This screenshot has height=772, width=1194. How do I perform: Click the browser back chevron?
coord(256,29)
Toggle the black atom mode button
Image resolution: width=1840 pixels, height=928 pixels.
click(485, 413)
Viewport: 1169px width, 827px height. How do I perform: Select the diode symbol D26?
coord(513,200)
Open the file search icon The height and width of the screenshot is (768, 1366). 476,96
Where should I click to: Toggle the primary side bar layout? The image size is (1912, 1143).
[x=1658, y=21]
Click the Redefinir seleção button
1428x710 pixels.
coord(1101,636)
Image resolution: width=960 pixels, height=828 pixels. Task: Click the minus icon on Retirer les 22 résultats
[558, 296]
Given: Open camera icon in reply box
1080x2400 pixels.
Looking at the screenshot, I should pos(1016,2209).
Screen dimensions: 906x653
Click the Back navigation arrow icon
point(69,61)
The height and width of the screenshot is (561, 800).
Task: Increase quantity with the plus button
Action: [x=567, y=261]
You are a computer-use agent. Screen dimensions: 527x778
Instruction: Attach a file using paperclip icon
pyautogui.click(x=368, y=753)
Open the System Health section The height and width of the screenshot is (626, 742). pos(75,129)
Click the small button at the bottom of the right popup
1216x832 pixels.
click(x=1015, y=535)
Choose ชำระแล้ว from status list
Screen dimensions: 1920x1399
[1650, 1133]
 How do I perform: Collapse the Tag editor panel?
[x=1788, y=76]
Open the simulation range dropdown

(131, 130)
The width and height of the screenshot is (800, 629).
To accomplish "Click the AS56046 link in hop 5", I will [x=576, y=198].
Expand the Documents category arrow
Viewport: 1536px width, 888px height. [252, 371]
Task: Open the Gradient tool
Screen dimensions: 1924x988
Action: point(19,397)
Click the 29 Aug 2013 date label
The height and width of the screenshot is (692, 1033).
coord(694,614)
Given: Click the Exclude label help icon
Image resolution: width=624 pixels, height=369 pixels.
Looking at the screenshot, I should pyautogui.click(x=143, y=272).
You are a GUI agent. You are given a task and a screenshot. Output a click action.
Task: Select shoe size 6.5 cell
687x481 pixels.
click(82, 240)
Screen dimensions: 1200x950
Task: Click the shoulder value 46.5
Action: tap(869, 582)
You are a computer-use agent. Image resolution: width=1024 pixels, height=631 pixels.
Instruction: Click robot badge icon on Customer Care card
● ● ●
### Short exercise
Reproduce every row above, character for character, with no changes.

### Answer for the task
This screenshot has height=772, width=1194. How do I perform: Click the browser back chevron?
coord(256,29)
Toggle the black atom mode button
Image resolution: width=1840 pixels, height=928 pixels.
click(485, 413)
Viewport: 1169px width, 827px height. How do I perform: Select the diode symbol D26?
coord(513,200)
Open the file search icon The height and width of the screenshot is (768, 1366). 476,96
Where should I click to: Toggle the primary side bar layout? The image size is (1912, 1143).
[x=1658, y=21]
Click the Redefinir seleção button
1428x710 pixels.
coord(1101,636)
Image resolution: width=960 pixels, height=828 pixels. Task: Click the minus icon on Retirer les 22 résultats
[558, 296]
Given: Open camera icon in reply box
1080x2400 pixels.
Looking at the screenshot, I should pos(1016,2209).
Screen dimensions: 906x653
Click the Back navigation arrow icon
point(69,61)
The height and width of the screenshot is (561, 800).
Task: Increase quantity with the plus button
Action: [x=567, y=261]
You are a computer-use agent. Screen dimensions: 527x778
Instruction: Attach a file using paperclip icon
pyautogui.click(x=368, y=753)
Open the System Health section The height and width of the screenshot is (626, 742). pos(75,129)
Click the small button at the bottom of the right popup
1216x832 pixels.
click(x=1015, y=535)
Choose ชำระแล้ว from status list
Screen dimensions: 1920x1399
[1650, 1133]
 How do I perform: Collapse the Tag editor panel?
[x=1788, y=76]
Open the simulation range dropdown

(131, 130)
The width and height of the screenshot is (800, 629).
To accomplish "Click the AS56046 link in hop 5", I will [x=576, y=198].
Expand the Documents category arrow
Viewport: 1536px width, 888px height. [252, 371]
Task: Open the Gradient tool
Screen dimensions: 1924x988
Action: point(19,397)
Click the 29 Aug 2013 date label
The height and width of the screenshot is (692, 1033).
coord(694,614)
Given: Click the Exclude label help icon
Image resolution: width=624 pixels, height=369 pixels.
Looking at the screenshot, I should pyautogui.click(x=143, y=272).
You are a GUI agent. You are given a task and a screenshot. Output a click action.
Task: Select shoe size 6.5 cell
687x481 pixels.
click(82, 240)
Screen dimensions: 1200x950
Task: Click the shoulder value 46.5
Action: tap(869, 582)
You are a computer-use agent. Image resolution: width=1024 pixels, height=631 pixels.
Instruction: Click robot badge icon on Customer Care card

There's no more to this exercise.